More products will be released simultaneously

NVIDIA officially launched its new CPU "Vera" and GPU "Rubin" for AI data centers. While related plans had been announced previously, CEO Jensen Huang formally unveiled these products during his keynote address in Las Vegas on January 5th.

In addition, the company also released high-speed networking products, such as the NVLink 6 switch (allowing rack expansion using Vera and Rubin), ConnectX-9 SuperNIC, BlueField-4 DPU, and Spectrum-6 Ethernet switch (allowing rack expansion within data centers).

Rubin is the successor to the current generation of GPUs, "Blackwell" (NVIDIA B300/B200/B100), employing a completely new GPU architecture and HBM4 memory. According to NVFP4 calculations, Blackwell achieves 10 PFLOPS of AI inference and training performance, while Rubin achieves 50 PFLOPS of inference performance (a 5x speedup) and 35 PFLOPS of training performance (a 3.5x speedup).

NVIDIA officially announced Vera, an Arm-based CPU featuring 88 custom-designed Olympus cores; and Rubin, a GPU designed for AI data centers, which will succeed the current Blackwell (B300/B200/B100) products.

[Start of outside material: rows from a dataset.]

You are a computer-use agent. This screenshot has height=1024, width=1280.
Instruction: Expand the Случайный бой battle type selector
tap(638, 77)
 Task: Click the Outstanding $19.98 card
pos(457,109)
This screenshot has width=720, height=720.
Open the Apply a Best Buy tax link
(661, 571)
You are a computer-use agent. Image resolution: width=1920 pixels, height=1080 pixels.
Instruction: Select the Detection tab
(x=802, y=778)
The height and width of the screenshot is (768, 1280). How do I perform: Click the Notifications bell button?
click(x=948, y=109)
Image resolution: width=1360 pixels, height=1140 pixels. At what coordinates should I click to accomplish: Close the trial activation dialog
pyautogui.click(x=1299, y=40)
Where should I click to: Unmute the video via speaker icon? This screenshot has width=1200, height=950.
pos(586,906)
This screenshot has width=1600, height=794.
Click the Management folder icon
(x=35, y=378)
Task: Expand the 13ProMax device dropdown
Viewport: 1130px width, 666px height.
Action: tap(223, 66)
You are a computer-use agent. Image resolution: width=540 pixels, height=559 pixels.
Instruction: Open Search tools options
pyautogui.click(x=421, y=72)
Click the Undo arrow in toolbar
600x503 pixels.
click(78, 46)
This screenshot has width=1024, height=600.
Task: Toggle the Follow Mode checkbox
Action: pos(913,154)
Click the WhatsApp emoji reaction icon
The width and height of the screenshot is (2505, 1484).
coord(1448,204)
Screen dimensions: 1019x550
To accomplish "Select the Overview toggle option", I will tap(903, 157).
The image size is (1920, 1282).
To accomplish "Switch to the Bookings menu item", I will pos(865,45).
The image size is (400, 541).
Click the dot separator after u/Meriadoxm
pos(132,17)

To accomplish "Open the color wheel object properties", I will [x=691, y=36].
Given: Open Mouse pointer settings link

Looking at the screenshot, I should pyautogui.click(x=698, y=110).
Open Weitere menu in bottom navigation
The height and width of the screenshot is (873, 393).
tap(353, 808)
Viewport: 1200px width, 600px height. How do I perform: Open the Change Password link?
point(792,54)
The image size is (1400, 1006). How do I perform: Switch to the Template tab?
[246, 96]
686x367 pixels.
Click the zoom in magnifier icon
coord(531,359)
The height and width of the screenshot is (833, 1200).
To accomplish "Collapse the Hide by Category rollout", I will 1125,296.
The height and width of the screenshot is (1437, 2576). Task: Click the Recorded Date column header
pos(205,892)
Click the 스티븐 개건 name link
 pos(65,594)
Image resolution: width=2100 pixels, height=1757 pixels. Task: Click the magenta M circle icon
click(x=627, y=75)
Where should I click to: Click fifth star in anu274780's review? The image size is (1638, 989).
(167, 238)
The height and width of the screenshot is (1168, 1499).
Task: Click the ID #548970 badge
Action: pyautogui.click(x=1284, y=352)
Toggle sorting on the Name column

Named after renowned American scientist Cooper Rubin, the Rubin GPU utilizes the Rubin architecture, offering more efficient AI computing compared to the Blackwell architecture. It also features new HBM4 memory technology, sixth-generation NVLink, confidential computing capabilities, and the RAS engine, enhancing platform-level performance and security.

These improvements reduce the cost per token for inference by up to one-tenth and the cost per token for training by up to one-quarter when using NVIDIA's advanced inference models and MoE (Expert Hybrid) models for implementing agent AI.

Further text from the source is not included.